La muerte no existe

Elvira Navarro

Elvira Navarro

Las veo en la oscuridad. Caminan junto a un riachuelo seco que canalizaron cuando yo era una adolescente como ellas. “El alcalde está muy ufano. No hay botellones en el pueblo”, me había dicho esa tarde una mujer. En efecto, no hay botellones en el pueblo, pero sí por los caminos de las huertas y las vaquerías, a menos de 300 metros. Y sin disimulo. La música retumba contra la noche, contra la Vía Láctea, que en el valle se ve bien porque apenas hay contaminación lumínica. Cualquiera podría llamar a los municipales, pero nadie lo hace. Yo tampoco. No me gusta ser chivata, y además es imposible que no estén haciendo la vista gorda. Debo suponer también que el alcalde procura no pasearse por la carretera que rodea a su pueblo a pesar de que es un paseo habitual en verano. Así, si alguien le comenta que en las naves hay fiesta cada noche, puede hacerse el tonto, aunque la música sea tan alta como la que saldría de las casetas de una feria que este año no se ha celebrado. Suena tecno y reguetón, algunas canciones ya sonaban hace más de dos décadas. Las adolescentes tienen la misma lógica que el alcalde: van a las fiestas que todo el pueblo sabe dónde están, pero se esconden junto al arroyo para que nadie pueda decir que ellas saben. Imagino que por sus cabezas no pasa un solo pensamiento de muerte. ¿Quién piensa en la muerte con quince años? Yo, desde luego, no pensaba en la muerte a esa edad, y seguramente hoy haría como ellas, me deslizaría como un animal de la noche junto a un cauce seco para huir gozosamente de algo que no va conmigo.
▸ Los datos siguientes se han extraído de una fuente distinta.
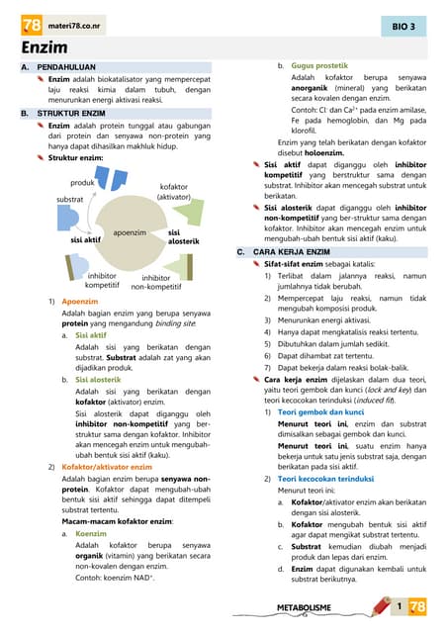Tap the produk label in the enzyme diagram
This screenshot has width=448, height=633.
pyautogui.click(x=82, y=183)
Siempre vivimos ignorando la muerte, incluso ahora, en mitad de una pandemia que nos obliga a tenerla presente. Hay quien lo razona. Un amigo me decía que el coronavirus es una tontería en comparación con las Grandes Enfermedades, justificada la mayúscula porque, cuando te las diagnostican, no hay Dios que te salve: alzhéimer, cáncer de páncreas fulminante. También escuché a una mujer afirmar que, hasta cierta edad, sigue siendo más probable morirse de un accidente de coche que de coronavirus, y que nadie deja de conducir por eso.
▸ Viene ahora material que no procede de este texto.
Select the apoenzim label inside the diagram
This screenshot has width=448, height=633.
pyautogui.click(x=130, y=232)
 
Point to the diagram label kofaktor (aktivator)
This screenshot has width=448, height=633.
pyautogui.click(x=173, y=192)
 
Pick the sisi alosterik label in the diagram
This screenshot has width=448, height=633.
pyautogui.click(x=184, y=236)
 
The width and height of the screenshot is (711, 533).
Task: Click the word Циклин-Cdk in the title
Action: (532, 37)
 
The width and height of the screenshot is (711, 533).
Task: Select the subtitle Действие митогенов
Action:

No sólo se ignora la muerte. También las multas y las inspecciones: se multiplican las noticias de empleados a los que sus jefes han obligado a ir a trabajar a pesar de dar positivo en las pruebas. Y de la gente enferma que no se queda en casa. Hace unos días compré unos bocatas en un bar de mi barrio y me asomé a la cocina: todos llevaban la mascarilla bajada. En otro sitio popular por sus desayunos se apelotonaban dentro del local empleados de oficina, jefes y madres que acababan de dejar en el cole a sus hijos, todos sin mascarillas y a risotada limpia. Sólo las camareras iban con ellas puestas. Hay quien cree que lo que le tapa la boca es el bozal de Pedro Sánchez, porque nuestros responsables políticos han decidido que les salía más rentable politizar una pandemia que gestionarla, y hay tontos suficientes para comprarles la baratija. En casi todos lados los geles hidroalcohólicos son higienizantes en vez de desinfectantes, a pesar de que en la televisión y en los periódicos se han hartado de decir que los higienizantes no protegen.  Los ancianos de las residencias, ya lo he dicho en otros artículos y lo seguiré diciendo, importan un bledo: aspavientos e indignación cuando salta a la prensa algún caso de maltrato, pero nadie piensa en lo mucho que necesitan recibir visitas, en el abandono cruel que sufren día tras día, que quizás sea peor para ellos que el riesgo de enfermar. La muerte no existe, pero a ellos preferimos darlos por muertos, o que se mueran. Por eso obviamos, como me dijo con razón el mismo amigo que me hablaba de las Grandes Enfermedades, que lo que ha pasado en las residencias es lo más grave que ha sucedido en nuestra democracia, pero nadie parece haberse dado cuenta.